*Task brief*:
Return each line of the listing that follows in which the string "first" can be found.

*Data*:
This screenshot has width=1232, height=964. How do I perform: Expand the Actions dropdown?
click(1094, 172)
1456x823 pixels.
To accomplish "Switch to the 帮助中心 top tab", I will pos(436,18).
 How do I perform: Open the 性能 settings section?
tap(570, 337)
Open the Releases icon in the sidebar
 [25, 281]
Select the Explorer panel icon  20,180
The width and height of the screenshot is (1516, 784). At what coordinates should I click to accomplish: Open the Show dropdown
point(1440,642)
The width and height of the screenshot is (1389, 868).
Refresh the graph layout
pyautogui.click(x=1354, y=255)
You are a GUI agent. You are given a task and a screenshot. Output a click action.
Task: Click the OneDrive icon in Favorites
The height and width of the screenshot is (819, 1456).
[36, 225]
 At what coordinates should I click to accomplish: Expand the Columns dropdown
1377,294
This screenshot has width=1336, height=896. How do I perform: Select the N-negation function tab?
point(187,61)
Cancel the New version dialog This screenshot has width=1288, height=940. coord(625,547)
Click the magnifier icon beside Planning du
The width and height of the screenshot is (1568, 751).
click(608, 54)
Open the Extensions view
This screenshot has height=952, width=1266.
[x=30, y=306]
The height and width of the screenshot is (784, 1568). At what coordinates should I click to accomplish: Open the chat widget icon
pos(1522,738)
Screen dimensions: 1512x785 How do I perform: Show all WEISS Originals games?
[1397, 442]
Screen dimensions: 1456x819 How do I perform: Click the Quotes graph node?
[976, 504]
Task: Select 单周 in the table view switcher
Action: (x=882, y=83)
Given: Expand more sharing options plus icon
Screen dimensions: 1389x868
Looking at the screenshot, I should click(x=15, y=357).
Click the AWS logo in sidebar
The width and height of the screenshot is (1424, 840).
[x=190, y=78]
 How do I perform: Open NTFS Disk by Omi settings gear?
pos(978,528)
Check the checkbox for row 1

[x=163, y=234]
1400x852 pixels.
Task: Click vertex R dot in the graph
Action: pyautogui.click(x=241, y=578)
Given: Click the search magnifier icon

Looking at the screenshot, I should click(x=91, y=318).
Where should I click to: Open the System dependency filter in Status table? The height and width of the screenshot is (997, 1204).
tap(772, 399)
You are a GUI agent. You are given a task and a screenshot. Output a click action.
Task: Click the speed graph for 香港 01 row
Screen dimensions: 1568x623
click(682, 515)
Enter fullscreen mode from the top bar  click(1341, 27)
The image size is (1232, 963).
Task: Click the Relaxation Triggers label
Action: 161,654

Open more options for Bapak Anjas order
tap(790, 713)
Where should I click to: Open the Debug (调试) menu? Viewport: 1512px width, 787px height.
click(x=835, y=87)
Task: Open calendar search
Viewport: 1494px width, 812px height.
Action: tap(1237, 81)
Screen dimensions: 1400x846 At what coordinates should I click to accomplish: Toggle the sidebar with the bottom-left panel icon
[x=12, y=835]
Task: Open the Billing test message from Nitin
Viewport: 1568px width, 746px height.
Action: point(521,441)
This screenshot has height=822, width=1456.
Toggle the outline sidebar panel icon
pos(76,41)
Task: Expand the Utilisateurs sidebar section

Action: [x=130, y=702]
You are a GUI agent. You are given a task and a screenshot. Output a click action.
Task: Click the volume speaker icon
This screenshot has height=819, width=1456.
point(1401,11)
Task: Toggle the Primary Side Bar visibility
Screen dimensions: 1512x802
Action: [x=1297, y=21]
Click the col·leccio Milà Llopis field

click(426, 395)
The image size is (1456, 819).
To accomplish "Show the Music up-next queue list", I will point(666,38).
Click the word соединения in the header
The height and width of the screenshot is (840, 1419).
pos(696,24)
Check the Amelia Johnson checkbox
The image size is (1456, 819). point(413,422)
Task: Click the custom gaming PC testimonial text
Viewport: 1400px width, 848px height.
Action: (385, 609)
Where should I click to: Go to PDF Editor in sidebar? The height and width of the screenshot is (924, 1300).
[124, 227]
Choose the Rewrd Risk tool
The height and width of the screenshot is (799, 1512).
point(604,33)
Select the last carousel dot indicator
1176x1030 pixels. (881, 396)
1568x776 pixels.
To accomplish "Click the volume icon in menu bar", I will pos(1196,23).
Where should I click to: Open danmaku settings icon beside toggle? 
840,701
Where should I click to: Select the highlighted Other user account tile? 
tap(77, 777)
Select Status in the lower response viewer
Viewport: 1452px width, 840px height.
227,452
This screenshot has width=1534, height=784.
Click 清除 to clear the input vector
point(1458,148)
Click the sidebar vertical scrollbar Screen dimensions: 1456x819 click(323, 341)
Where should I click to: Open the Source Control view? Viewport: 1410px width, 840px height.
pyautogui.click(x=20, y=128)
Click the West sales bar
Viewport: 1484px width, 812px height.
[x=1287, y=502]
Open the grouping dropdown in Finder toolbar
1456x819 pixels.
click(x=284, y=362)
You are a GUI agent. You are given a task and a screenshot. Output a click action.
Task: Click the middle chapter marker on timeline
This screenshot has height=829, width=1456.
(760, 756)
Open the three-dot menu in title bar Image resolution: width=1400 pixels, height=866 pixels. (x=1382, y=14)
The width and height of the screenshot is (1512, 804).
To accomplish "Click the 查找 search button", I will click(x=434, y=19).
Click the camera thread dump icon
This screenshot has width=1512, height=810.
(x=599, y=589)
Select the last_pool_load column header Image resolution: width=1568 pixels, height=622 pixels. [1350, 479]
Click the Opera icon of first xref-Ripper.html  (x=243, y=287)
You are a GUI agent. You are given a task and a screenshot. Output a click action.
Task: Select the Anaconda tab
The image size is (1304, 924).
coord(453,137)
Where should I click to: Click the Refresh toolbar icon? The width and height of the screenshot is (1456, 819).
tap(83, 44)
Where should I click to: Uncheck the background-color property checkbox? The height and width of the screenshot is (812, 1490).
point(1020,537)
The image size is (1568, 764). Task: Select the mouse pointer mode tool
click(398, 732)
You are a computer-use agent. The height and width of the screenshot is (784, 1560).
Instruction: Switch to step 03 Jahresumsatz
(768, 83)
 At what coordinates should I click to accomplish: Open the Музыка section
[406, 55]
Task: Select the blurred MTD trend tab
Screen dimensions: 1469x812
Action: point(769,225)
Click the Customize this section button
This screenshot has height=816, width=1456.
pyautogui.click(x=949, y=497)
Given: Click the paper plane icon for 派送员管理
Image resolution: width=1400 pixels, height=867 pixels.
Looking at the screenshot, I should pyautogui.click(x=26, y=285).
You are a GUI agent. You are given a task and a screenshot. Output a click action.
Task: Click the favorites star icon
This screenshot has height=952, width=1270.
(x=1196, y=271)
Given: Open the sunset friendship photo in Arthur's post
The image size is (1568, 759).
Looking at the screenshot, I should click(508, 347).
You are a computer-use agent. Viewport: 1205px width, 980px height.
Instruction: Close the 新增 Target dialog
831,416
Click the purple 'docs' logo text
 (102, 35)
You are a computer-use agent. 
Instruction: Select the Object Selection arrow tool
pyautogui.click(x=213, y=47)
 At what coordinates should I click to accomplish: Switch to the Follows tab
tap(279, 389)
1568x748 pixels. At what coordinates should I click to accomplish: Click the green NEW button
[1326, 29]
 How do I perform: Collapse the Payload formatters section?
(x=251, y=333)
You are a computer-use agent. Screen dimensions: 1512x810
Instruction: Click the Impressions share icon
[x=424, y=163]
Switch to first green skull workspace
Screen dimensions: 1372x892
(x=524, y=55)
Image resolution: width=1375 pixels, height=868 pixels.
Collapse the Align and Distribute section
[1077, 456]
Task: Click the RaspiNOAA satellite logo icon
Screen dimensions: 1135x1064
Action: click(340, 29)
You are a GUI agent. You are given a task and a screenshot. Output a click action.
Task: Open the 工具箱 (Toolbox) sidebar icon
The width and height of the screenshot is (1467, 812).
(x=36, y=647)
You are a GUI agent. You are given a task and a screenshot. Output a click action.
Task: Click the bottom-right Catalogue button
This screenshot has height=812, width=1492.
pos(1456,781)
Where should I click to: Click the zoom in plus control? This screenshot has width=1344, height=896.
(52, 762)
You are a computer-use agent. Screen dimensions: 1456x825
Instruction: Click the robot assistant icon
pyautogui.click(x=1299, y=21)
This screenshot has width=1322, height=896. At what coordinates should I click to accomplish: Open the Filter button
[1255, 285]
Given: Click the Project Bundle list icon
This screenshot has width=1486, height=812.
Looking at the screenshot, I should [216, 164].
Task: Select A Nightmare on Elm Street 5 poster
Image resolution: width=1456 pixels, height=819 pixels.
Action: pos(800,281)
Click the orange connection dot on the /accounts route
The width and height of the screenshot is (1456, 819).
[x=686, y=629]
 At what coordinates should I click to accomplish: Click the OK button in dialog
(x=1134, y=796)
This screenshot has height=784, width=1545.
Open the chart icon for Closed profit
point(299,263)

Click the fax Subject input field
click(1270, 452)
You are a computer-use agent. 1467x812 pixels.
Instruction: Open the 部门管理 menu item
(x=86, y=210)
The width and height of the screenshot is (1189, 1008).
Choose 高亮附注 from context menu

*Finished task*:
Click the Opera icon of first xref-Ripper.html  (x=243, y=287)
Switch to first green skull workspace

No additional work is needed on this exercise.